Honestly, I would like to see esports becoming a widely accepted sport within society, where someone can make a real living that people respect in the same way that physical athletes are respected. I can already see this coming to pass as tournaments for games like League of Legends, Dota, and Heroes of the Storm are becoming bigger and bigger, and with it, more and more mainstream. People are finally recognizing the gaming industry as a leading part of the media industry, and with this comes an acceptance of working within it. I am really excited for the day when a child can say they want to work in esports and it’s supported. I believe that it will someday come.
How do you see women's roles changing in esports and the gaming industry?
This is a difficult question to answer. In my experience, I have never felt like I was treated any differently to another colleague that is male. The only situation where I felt as if I was ever treated differently was whilst I was at university and was told that I was more likely to get a job in the gaming industry because of my gender.
I would like to see an increase of women in the industry, yes, there is a huge disparity at the moment, but I am firm of the belief that women should not be hired just because they are women. They should be hired because they are right for the job. This form of positive discrimination is as damaging as its counterpart. I believe that as the gaming industry becomes more mainstream, and programming becomes more and more prevalent in early schooling, we will naturally see an increase in females that are interested. Having a presence at career fairs is always good, but it’s too late at that stage. We need to reach females at an earlier age. Only then will we start seeing a change in the roles that females play in the gaming industry.

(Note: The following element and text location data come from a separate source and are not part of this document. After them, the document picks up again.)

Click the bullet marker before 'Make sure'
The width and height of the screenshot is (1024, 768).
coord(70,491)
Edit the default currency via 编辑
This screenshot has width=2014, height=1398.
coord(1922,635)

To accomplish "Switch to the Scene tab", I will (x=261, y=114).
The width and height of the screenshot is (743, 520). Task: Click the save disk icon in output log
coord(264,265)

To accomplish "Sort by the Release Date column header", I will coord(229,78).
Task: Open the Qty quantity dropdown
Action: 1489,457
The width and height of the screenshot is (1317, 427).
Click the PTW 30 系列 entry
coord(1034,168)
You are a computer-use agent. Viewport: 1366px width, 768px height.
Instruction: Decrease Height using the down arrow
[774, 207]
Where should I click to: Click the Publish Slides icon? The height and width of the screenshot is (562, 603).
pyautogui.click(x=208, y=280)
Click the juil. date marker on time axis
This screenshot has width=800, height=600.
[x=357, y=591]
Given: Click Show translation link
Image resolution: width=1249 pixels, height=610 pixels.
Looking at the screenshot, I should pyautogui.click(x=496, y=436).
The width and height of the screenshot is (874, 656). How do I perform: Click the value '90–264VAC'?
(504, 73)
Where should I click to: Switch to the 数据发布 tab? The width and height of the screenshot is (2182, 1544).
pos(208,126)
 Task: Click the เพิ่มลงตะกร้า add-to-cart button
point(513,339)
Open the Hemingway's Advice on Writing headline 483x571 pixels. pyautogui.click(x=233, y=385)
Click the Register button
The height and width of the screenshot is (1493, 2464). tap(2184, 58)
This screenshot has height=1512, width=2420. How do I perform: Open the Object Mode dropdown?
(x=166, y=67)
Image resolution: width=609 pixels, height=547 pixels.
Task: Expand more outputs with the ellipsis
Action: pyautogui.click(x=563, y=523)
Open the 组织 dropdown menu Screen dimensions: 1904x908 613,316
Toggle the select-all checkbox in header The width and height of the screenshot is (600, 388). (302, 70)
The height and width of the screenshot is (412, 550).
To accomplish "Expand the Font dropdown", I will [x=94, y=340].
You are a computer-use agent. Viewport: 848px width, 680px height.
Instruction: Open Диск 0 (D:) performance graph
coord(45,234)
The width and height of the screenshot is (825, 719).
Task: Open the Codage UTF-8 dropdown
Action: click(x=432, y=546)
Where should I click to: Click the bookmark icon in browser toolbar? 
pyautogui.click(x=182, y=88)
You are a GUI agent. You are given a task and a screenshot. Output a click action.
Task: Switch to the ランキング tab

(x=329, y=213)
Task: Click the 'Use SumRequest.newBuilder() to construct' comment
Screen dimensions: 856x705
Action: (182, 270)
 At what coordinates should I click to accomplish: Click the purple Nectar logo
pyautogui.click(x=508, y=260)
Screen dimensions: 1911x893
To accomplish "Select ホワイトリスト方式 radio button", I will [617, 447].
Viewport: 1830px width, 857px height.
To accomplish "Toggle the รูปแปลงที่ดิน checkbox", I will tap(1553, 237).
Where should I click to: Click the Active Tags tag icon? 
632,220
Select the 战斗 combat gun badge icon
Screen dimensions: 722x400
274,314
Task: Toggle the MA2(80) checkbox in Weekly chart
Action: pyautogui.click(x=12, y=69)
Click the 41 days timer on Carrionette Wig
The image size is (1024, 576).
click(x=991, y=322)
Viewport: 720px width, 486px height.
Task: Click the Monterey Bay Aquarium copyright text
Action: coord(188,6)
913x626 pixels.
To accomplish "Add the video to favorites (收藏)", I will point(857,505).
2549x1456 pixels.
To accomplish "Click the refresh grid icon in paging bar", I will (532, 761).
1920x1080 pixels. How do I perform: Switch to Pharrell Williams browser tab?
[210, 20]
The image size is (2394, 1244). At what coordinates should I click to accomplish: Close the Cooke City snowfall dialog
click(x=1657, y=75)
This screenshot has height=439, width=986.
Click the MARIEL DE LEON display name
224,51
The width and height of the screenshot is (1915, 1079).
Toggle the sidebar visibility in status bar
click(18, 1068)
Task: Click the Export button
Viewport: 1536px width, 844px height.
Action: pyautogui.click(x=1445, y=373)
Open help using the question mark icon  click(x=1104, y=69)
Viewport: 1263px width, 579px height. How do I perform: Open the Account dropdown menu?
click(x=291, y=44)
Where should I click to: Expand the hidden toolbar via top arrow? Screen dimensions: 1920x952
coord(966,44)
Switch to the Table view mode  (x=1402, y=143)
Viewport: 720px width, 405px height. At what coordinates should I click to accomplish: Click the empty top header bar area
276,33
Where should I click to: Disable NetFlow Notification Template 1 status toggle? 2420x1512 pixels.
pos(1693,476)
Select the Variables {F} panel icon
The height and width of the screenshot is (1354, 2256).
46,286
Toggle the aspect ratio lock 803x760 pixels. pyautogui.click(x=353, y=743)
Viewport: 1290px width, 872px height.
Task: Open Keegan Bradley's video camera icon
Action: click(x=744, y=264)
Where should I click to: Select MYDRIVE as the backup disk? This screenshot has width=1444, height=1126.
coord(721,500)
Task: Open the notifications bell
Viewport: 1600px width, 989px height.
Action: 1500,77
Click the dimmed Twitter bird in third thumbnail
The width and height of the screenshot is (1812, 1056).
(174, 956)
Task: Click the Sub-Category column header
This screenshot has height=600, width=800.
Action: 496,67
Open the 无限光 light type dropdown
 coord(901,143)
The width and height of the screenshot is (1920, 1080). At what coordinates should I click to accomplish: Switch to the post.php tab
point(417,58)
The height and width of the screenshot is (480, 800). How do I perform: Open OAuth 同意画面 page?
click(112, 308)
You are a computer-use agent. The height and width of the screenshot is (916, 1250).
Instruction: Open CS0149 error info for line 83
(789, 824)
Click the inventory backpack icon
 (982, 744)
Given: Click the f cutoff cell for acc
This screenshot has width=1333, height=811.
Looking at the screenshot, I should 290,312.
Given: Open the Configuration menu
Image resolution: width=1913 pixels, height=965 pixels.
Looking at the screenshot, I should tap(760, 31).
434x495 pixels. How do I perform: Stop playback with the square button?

Can you talk a bit about your LARPing and how you got into it? Is it a natural progression from gaming, in terms of an immersive world?
I only recently got into it through some friends that I work with that attend an event called Empire. I definitely think it comes from my love of gaming and fantasy in general. It’s a form of escapism in the same way; you can go somewhere and pretend that you are someone completely different, forgetting completely about any worries or the stress of day-to-day life. You can be the person that you always wanted to be, surrounded by like-minded people, and together you create this story – there’s something incredible in that.